It is striking just how routinely ‘ungenerous’ many of our nationalist commenters are towards the Orange Order. Understandable to a degree, perhaps, since individuals have personal histories that may give them much justification for letting loose with such animus. However Mairtin promises to lead the way by trying to find three positive things to say about the Orange for an upcoming radio piece, in order to “encourage the green to embrace the orange”.If it is not good for the soul, it would certainly be good for future of civil argument, ala AC Grayling (for the sake of those who missed it before):
In debates that crucially affect the wellbeing of the world, ideas and beliefs should be open to tough challenge and hard discussion. Let someone state a view, and let the view be subjected to rigorous scrutiny, no holds barred, and no pleas of offence, hurt feelings, self-proclaimed sensitivities, “sacredness” or any other excuse allowed to stand in the way. But with a strictly governed exception, namely, an office-holder speaking ex-officio, let no individual be the target of attack, and even then neither abuse nor ad hominem attack.

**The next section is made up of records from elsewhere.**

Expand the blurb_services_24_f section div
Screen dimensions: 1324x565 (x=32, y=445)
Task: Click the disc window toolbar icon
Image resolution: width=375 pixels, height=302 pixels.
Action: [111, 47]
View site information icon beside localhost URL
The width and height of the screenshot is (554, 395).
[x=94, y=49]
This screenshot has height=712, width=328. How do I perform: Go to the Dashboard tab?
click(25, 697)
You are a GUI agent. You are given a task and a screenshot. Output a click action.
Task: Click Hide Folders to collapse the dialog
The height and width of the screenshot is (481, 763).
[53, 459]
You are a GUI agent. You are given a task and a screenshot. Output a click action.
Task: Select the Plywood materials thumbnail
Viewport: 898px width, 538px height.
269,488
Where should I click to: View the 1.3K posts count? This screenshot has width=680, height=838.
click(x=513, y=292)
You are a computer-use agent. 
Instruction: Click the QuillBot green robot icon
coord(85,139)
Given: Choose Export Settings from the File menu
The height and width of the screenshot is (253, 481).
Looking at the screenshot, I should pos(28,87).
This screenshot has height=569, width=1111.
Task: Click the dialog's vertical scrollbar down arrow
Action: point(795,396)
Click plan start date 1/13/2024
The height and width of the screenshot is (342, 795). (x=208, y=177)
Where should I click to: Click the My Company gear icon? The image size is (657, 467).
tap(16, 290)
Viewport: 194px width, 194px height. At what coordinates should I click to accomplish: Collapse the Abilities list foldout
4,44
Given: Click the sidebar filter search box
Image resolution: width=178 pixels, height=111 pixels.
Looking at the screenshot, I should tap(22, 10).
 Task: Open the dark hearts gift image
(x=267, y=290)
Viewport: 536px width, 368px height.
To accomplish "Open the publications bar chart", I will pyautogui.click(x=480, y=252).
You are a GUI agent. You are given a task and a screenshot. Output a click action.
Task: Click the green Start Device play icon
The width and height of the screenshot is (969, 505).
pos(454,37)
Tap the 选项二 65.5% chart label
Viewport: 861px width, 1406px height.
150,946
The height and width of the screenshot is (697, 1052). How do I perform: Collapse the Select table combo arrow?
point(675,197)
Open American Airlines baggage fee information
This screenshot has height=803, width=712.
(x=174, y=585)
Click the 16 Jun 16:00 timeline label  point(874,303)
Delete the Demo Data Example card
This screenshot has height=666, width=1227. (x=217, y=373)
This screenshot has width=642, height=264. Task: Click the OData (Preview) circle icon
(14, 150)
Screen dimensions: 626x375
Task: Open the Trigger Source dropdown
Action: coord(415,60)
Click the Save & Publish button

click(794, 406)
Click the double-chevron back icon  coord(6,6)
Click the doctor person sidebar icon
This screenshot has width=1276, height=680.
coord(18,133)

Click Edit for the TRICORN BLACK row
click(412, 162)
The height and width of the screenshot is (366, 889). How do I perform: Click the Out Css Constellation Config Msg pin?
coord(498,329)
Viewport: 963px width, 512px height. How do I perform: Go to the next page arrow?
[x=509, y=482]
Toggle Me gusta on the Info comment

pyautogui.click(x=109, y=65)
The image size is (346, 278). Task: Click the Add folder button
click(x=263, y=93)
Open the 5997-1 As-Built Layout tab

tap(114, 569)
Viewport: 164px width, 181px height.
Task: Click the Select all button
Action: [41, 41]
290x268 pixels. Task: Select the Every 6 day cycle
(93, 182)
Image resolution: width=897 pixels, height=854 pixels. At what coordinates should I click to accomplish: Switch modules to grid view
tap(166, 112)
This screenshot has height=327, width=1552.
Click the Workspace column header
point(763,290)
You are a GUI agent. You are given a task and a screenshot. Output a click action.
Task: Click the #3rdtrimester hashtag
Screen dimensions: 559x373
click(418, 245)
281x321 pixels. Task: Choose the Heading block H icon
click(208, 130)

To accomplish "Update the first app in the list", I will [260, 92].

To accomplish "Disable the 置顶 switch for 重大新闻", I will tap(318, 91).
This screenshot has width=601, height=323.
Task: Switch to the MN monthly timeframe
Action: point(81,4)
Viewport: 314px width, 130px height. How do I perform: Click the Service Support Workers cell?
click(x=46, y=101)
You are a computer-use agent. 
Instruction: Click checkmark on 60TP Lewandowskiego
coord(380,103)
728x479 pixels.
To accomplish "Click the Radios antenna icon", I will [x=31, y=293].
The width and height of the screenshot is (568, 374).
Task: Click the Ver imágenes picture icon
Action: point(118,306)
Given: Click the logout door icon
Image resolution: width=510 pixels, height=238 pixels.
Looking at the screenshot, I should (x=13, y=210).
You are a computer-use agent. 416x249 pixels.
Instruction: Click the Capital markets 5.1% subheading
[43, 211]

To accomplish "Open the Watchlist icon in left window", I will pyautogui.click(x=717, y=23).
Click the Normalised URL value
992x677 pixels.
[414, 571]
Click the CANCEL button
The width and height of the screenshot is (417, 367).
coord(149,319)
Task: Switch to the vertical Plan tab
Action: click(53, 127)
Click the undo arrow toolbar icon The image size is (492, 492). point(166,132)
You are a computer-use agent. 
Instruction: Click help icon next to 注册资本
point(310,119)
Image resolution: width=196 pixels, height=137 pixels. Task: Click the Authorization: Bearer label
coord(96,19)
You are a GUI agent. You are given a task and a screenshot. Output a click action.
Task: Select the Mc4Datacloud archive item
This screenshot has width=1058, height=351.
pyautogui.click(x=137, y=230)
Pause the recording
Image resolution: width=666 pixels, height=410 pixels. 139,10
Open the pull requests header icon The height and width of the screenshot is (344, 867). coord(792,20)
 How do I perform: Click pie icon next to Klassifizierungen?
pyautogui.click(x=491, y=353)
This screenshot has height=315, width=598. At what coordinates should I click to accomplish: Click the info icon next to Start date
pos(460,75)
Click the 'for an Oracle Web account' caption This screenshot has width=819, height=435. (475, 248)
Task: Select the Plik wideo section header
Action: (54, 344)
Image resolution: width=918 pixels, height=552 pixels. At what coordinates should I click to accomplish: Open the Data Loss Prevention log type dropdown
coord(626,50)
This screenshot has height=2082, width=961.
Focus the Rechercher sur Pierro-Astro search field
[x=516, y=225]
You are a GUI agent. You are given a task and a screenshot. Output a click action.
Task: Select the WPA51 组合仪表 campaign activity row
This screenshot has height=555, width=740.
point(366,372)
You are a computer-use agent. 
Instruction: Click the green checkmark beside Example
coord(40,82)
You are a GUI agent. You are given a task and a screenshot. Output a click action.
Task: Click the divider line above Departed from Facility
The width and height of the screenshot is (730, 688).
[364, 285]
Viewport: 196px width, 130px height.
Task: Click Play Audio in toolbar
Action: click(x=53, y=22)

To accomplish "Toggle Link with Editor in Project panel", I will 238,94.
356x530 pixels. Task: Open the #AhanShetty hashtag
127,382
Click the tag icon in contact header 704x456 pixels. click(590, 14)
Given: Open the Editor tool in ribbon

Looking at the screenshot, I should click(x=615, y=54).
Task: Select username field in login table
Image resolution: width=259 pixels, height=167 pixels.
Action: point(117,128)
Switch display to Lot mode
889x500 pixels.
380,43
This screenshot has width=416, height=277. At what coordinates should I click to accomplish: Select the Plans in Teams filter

There is no excuse for ill manners and insults, though of course there is an explanation: usually, the impotence and weakness of the insulter and his or her case. Insult an idea or an institution, by all means, if you have serious grounds to do so; but not individuals: that is the bottom line.
PS, I’d prefer to hold people to Grayling than the more prescriptive ‘three nice things’ scenario in this thread, if that is not too unrealistic an expectation?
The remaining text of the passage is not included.